Wednesday, January 28

on replicating process

Ok, so here we are. It’s 2015. The gold standard for explaining how you solved a technical problem to the internet at large is a blog post with things you can copy and paste or maybe some pictures.

If you’re really lucky, someone actually has reusable a public repository of some kind. If you’re really lucky, their code works, and if all the gods are smiling on you at once, their code is documented.

It seems to me that we can do better than this. We possess a great many of the right tools to do better than this, at least for a lot of common problems. What does it take to make a given workflow both repeatable and legible to people without the context we have for a given thing (including ourselves)? Writing about it is surely desirable, but how do you approach a problem so that, instead of being scattered across your short term memory and a dozen volatile buffers, your work becomes a kind of document unto itself?

This is the (beautiful) root of what version control does, after all: It renders a normally-invisible process legible, and in its newfound legibility, at least a little susceptible to transmission and reuse.

What do I know works well for transmitting process and discovery, as far as it goes?

  • version control (so really git, which is severally horrible but also brilliant and wins anyway)
  • Makefiles (except that I don’t understand make at all)
  • shell scripts (except that shell programming is an utter nightmare)
  • Debian packages (which are more or less compounded of the above, and moderately torturous to build)
  • IRC, if you keep logs, because it’s amazing how much knowledge is most purely conveyed in the medium of internet chat
  • Stackoverflow & friends (I hate this, but there it is, it’s a fact, we have to deal with it no matter how much we hate process jockies, just like Wikipedia)
  • screenshots and screencasts (a pain to make, all-too-often free of context, and yet)
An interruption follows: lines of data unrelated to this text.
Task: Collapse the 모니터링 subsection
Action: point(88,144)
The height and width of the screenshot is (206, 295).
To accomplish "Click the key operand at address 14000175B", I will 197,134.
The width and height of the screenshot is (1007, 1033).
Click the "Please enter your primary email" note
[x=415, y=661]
Here are some things that I think are often terrible at this stuff despite their ubiquity:

  • mailing lists (so bad, so routinely pathological, so utterly necessary to everything)
  • web forums like phpBB and stuff (so bad, so ubiquitous, so going to show up in your google results with the hint you desperately needed, but only if you’re smart enough to parse it out of the spew)
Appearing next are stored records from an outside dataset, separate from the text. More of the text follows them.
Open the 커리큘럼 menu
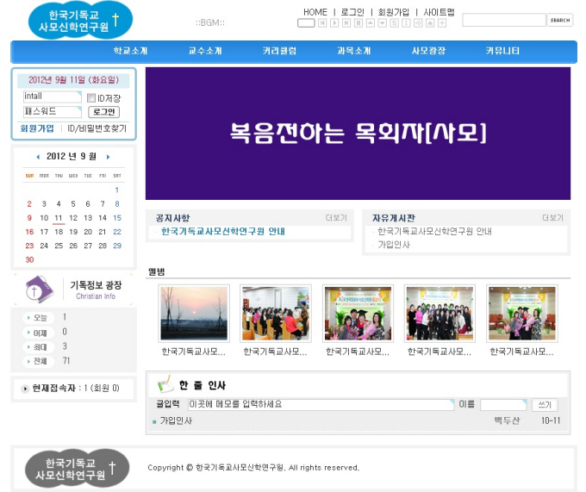 pos(279,51)
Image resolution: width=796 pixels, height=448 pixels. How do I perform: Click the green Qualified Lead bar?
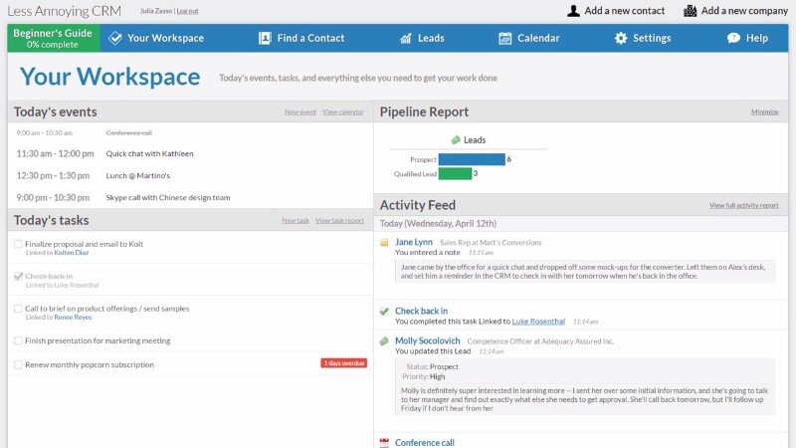[x=455, y=174]
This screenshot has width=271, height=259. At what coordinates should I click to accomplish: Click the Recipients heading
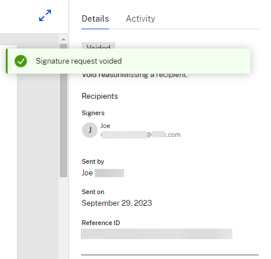click(x=100, y=96)

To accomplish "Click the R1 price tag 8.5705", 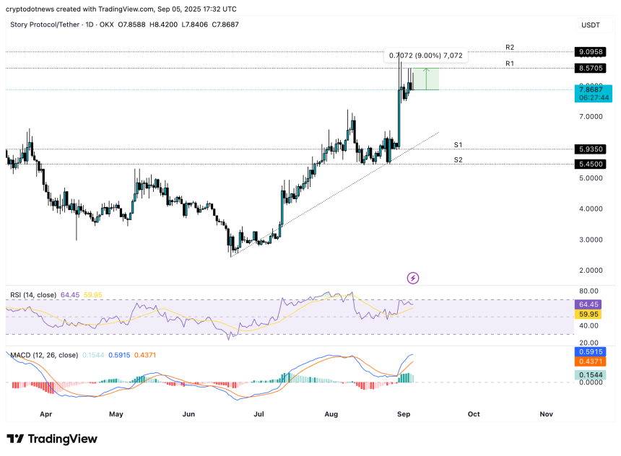I will pyautogui.click(x=592, y=68).
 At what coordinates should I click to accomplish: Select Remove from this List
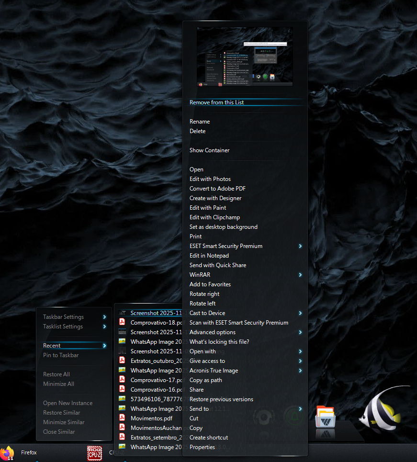tap(216, 102)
Here’s one problem: There are a lot of relatively painless once you know them tools, like “let’s just make this a dvcs repo because it’s basically free”, that if you know they exist and you really want to avoid future suffering you just get in the habit of using by default. But most people don’t know these tools exist, or that they’re generally applicable tools and not just specialist things you might use for the one important thing at your job because somebody said you should.
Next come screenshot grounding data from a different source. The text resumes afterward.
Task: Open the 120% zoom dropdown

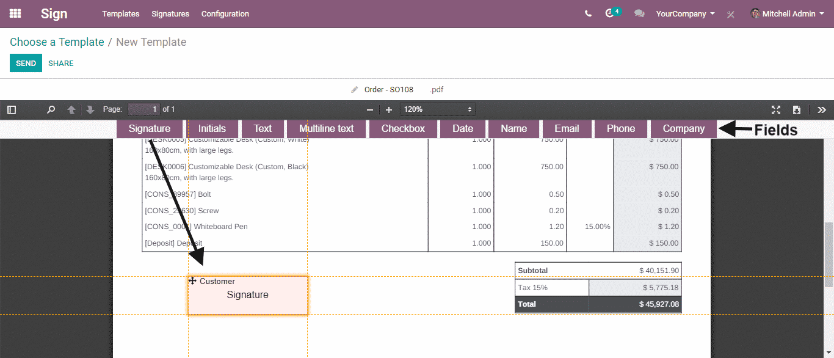Action: coord(437,109)
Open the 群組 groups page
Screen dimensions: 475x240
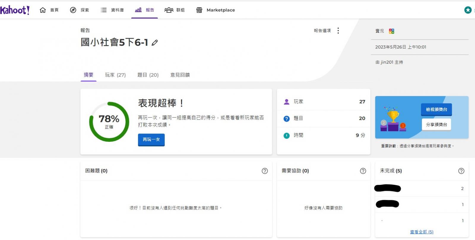point(175,10)
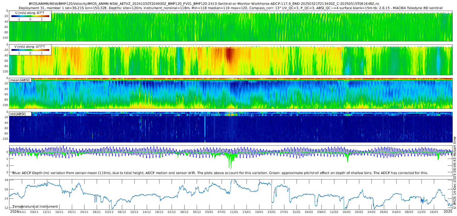Click the 11/01 date tick on time axis
This screenshot has height=216, width=457.
(234, 212)
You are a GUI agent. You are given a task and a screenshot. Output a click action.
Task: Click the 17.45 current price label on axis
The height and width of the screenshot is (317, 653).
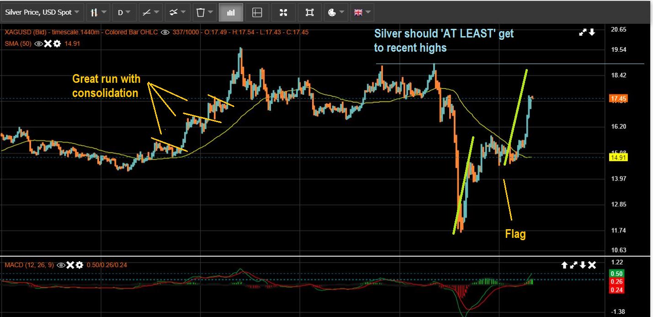[x=619, y=98]
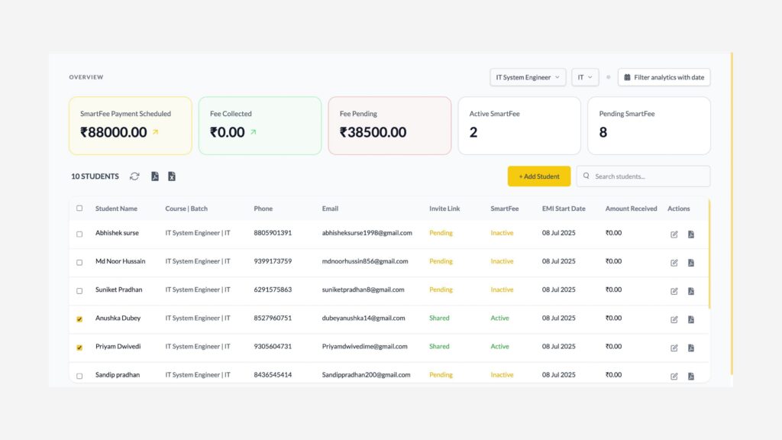The width and height of the screenshot is (782, 440).
Task: Uncheck Anushka Dubey's checkbox
Action: coord(79,319)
what makes programming hard?

  1. Most of the existing programs.
  2. Most of the existing programming languages.
  3. Other programmers.
  4. Human thought is brutally constrained in understanding complex systems.
  5. Ok you wrote some programs anyway now GOTO 0.

debian packaging again

I’m starting here again.

  • https://wiki.debian.org/IntroDebianPackaging
  • https://www.debian.org/doc/manuals/packaging-tutorial/packaging-tutorial.en.pdf (actually more helpful than anything else I’ve found so far)

vagrant

Vagrant is a thing for quickly provisioning / tearing down / connecting to virtual machines. It wraps VirtualBox, among other providers. I think the basic appeal is that you get cheap, more-or-less disposable environments with a couple of commands, and there’s scaffolding for simple scripts to configure a box when it’s brought up, or share directories with the host filesystem. It’s really lightweight to try out.

Go to the downloads page and install from there. I used the 64 bit Ubuntu .deb.

$ sudo apt-get install virtualbox
$ sudo dpkg -i vagrant_1.7.2_x86_64.deb
$ mkdir vagrant_test
$ cd vagrant_test
$ vagrant init hashicorp/precise32
$ vagrant up
$ vagrant ssh

This stuff takes a while on the first run through, but is generally really slick. hashicorp/precise32 is more or less just a preconfigured image pulled from a central repository.

Their Getting Started is pretty decent.

People around me have been enthusing about this kind of thing for ages, but I haven’t really gotten around to figuring out why I should care until recently. I will probably be using this tool for a lot of development tasks.